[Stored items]
──────

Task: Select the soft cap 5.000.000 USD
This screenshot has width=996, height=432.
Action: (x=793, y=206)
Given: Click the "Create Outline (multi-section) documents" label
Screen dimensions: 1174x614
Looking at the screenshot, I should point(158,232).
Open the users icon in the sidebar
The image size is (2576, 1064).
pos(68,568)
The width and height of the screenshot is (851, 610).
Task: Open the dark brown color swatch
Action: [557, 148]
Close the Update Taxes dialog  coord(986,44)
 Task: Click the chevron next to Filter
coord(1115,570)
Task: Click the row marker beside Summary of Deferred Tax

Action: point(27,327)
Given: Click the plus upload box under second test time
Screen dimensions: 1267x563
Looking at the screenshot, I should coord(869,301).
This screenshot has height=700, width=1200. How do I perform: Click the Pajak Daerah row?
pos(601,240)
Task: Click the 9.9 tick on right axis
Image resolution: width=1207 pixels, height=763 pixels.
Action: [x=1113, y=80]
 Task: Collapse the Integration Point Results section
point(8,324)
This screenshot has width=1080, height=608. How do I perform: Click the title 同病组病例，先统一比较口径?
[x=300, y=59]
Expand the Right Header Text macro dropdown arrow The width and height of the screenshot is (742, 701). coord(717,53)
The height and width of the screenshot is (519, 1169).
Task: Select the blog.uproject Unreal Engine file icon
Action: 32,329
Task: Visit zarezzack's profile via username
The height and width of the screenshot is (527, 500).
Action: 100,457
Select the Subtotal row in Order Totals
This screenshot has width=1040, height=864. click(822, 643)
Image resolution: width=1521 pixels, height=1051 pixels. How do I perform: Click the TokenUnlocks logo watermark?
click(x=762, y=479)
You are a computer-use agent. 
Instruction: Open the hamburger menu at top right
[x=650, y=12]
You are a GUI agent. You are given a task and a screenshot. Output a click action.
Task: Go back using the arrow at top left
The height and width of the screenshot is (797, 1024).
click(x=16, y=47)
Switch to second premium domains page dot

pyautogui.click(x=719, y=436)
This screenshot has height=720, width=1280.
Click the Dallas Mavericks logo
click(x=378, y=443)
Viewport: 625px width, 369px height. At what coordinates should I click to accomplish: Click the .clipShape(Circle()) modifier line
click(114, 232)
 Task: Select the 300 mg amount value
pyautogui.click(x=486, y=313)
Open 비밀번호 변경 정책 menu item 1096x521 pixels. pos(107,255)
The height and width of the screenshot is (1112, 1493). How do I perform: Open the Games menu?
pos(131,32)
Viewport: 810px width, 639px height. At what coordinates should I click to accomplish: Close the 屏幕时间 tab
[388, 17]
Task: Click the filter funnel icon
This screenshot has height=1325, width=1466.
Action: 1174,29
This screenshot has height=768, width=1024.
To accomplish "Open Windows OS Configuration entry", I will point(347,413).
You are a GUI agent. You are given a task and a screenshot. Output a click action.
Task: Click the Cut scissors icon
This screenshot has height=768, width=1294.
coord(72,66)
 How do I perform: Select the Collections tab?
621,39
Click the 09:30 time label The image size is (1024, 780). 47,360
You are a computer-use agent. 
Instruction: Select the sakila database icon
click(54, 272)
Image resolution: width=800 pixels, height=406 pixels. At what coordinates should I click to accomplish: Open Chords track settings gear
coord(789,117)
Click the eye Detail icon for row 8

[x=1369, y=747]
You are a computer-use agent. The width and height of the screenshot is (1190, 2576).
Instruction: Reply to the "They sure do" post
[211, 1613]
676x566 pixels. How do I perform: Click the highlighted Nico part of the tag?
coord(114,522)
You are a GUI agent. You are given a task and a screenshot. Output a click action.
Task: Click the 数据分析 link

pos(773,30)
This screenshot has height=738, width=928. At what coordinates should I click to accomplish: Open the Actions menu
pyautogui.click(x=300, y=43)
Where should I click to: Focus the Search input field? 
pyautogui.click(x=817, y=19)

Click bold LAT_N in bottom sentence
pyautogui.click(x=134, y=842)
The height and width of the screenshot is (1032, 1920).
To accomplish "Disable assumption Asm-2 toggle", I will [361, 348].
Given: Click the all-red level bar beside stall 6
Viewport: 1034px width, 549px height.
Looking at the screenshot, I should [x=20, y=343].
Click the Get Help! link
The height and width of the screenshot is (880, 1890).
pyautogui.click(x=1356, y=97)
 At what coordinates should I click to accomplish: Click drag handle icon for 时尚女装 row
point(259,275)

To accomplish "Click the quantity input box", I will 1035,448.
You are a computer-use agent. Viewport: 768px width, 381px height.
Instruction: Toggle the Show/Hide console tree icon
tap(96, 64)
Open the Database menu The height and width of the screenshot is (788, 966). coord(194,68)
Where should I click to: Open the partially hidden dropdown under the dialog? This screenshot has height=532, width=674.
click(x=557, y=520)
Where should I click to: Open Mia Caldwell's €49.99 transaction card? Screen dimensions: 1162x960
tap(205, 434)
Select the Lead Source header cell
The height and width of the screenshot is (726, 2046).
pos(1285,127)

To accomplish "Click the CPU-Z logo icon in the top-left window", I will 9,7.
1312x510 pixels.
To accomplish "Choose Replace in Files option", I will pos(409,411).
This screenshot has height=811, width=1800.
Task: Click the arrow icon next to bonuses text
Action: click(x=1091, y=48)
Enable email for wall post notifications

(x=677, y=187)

──────

**Aim of the exercise**
Quote the data above from the line containing "Where should I click to: Focus" to the line containing "Given: Click the all-red", inclusive, and stop.

**Result**
Where should I click to: Focus the Search input field? 
pyautogui.click(x=817, y=19)

Click bold LAT_N in bottom sentence
pyautogui.click(x=134, y=842)
The height and width of the screenshot is (1032, 1920).
To accomplish "Disable assumption Asm-2 toggle", I will [361, 348].
Given: Click the all-red level bar beside stall 6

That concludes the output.